Independent Queue Monitoring
Each queue provides distinct metrics. Worker queue depth indicates processing capacity. Retry queue shows transient failure rate. Dead queue reveals systemic problems requiring attention.
Stateless Pipeline Logic
Broadway callbacks remain stateless. No retry state tracking, no timer management, no complex error handling logic. The infrastructure handles retry mechanics.
Broadway's Role
Broadway focuses on what it does best:
- Message acknowledgment - Handles successful and failed message acknowledgment
- Failure isolation - Processes messages through stateless callbacks
- Immediate acknowledgment - Prevents RabbitMQ redelivery by acknowledging failures immediately
Broadway does NOT handle:
- Retry logic - Delegated to producer/pipeline routing decisions
- TTL management - Handled by RabbitMQ queue configuration
- DLQ routing - Implemented at infrastructure level
This separation of concerns keeps the architecture clean and maintainable.
Production Considerations
Monitoring and Alerting
Monitor queue depths independently:
- Worker queue - Alert on sustained high depth (processing bottleneck)

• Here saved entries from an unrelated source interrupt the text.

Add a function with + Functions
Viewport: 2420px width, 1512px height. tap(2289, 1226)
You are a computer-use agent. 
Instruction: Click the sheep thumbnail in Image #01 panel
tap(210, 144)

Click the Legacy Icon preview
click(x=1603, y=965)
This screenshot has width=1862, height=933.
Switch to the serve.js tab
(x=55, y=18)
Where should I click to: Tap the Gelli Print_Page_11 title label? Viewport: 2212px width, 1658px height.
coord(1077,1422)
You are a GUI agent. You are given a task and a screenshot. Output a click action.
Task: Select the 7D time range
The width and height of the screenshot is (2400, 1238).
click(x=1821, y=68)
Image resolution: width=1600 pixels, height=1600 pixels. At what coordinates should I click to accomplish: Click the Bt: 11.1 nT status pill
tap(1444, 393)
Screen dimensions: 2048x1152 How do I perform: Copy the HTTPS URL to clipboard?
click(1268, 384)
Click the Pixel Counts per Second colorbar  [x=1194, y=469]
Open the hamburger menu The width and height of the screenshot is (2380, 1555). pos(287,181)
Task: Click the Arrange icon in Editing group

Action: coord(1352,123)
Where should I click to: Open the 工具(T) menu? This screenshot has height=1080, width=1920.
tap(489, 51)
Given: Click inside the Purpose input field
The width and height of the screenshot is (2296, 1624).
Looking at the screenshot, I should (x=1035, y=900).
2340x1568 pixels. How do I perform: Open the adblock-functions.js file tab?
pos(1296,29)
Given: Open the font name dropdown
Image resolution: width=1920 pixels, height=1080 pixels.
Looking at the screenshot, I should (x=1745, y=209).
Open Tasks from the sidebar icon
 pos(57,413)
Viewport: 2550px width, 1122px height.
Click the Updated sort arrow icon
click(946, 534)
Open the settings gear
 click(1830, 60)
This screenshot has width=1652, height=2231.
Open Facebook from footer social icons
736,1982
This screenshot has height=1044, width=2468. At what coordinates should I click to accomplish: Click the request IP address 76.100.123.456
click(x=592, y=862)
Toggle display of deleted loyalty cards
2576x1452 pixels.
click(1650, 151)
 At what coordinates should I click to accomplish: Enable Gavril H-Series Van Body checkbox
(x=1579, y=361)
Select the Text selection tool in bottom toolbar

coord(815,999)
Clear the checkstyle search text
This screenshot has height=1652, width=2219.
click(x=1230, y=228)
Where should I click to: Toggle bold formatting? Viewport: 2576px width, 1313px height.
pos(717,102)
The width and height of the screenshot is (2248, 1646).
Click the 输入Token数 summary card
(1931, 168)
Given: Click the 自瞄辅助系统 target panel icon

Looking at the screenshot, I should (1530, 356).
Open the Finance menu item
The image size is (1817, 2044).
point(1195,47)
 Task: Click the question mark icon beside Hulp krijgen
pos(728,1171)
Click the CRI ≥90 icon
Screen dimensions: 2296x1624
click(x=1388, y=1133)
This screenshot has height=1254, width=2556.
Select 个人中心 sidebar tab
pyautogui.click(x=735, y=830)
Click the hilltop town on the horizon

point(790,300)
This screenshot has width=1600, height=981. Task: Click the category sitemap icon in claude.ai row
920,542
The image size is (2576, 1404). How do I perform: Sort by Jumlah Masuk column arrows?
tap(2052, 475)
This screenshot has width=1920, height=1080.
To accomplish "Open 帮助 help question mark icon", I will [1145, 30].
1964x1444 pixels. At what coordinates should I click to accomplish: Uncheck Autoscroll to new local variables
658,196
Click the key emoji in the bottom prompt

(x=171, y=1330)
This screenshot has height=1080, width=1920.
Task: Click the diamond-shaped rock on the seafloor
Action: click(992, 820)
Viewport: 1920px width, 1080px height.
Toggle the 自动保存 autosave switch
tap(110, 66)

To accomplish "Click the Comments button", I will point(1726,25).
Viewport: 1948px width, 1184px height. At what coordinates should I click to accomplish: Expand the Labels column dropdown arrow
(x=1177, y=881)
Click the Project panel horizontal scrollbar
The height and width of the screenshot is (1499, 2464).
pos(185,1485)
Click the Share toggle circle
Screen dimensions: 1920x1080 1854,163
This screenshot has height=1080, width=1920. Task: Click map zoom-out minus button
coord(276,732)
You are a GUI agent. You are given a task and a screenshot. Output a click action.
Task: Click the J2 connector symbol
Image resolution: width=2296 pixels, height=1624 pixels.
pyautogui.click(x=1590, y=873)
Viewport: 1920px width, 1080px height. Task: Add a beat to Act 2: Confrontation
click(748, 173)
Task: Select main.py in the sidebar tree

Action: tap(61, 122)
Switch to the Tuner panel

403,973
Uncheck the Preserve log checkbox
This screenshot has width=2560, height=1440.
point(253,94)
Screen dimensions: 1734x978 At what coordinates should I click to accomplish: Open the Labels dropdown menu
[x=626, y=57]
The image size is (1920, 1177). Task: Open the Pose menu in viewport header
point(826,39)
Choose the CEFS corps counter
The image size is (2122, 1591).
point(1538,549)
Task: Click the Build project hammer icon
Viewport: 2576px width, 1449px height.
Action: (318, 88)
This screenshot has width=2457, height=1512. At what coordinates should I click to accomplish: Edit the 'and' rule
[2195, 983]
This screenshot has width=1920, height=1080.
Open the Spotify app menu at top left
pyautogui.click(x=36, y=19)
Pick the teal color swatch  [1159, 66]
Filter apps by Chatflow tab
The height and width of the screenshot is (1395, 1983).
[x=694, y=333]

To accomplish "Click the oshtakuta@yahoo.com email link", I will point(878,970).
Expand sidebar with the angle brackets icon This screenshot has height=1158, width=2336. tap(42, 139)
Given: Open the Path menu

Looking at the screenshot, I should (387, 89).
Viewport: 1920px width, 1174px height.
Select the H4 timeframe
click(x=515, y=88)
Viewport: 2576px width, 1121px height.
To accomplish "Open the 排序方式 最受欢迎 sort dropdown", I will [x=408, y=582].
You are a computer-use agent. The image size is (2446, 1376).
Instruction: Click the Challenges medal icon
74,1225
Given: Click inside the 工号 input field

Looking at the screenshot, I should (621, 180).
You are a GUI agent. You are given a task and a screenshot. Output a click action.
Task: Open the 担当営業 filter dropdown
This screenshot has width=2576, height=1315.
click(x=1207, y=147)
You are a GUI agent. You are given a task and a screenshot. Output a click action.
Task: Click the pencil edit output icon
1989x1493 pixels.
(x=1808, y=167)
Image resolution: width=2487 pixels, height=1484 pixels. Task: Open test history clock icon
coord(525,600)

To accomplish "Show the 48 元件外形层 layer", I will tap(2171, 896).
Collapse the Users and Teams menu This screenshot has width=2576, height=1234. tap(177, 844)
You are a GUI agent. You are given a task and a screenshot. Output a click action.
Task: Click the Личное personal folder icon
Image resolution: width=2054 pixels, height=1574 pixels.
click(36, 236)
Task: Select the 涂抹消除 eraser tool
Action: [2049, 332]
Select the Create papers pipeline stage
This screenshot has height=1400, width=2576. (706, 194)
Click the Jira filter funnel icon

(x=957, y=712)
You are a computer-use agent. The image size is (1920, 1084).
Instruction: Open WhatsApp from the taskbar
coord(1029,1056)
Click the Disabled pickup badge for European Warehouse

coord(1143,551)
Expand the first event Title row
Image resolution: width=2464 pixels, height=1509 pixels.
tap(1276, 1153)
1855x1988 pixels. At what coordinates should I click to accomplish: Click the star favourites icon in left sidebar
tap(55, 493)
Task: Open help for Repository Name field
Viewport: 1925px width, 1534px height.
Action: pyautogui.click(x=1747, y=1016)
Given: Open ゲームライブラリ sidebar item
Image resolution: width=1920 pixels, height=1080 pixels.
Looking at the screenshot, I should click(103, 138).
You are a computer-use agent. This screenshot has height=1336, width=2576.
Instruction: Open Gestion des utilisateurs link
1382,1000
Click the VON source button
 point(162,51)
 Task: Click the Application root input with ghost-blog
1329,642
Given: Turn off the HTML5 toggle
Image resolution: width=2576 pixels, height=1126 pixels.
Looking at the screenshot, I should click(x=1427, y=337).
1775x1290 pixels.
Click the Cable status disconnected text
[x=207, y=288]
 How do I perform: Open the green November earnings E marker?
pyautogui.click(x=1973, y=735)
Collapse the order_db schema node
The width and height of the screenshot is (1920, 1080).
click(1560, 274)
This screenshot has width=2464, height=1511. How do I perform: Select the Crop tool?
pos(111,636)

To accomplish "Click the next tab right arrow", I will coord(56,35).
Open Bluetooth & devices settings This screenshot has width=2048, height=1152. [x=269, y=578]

- Retry queue - Track for transient failure patterns
- Dead queue - Alert immediately on growth (systemic issues)
Message Expiration Tuning
Adjust exponential backoff parameters based on your failure characteristics. Network issues might need shorter delays, while rate-limited APIs benefit from longer waits.
Dead Queue Processing
Implement tooling to inspect and reprocess dead queue messages. Consider administrative endpoints for manual retry or batch reprocessing after fixing underlying issues.
Retry Count Persistence
Store retry count in message payload, not headers. This ensures retry tracking survives message transformations and provides debugging visibility.
Key Takeaways
- Infrastructure-level retries using RabbitMQ TTL and Dead Letter Exchange
- Three-queue architecture separating worker, retry, and dead messages
- Exponential backoff implemented through increasing TTL values
- Stateless Broadway pipelines with routing decisions in handle_failed/2
- No message loss with durable queues and explicit acknowledgment
- Independent monitoring for worker, retry, and dead queue health
- Clean separation between Broadway processing and retry infrastructure
The Dead Letter Queue pattern with Broadway and RabbitMQ provides production-grade message processing resilience. By leveraging infrastructure capabilities, you build robust systems without complex application logic.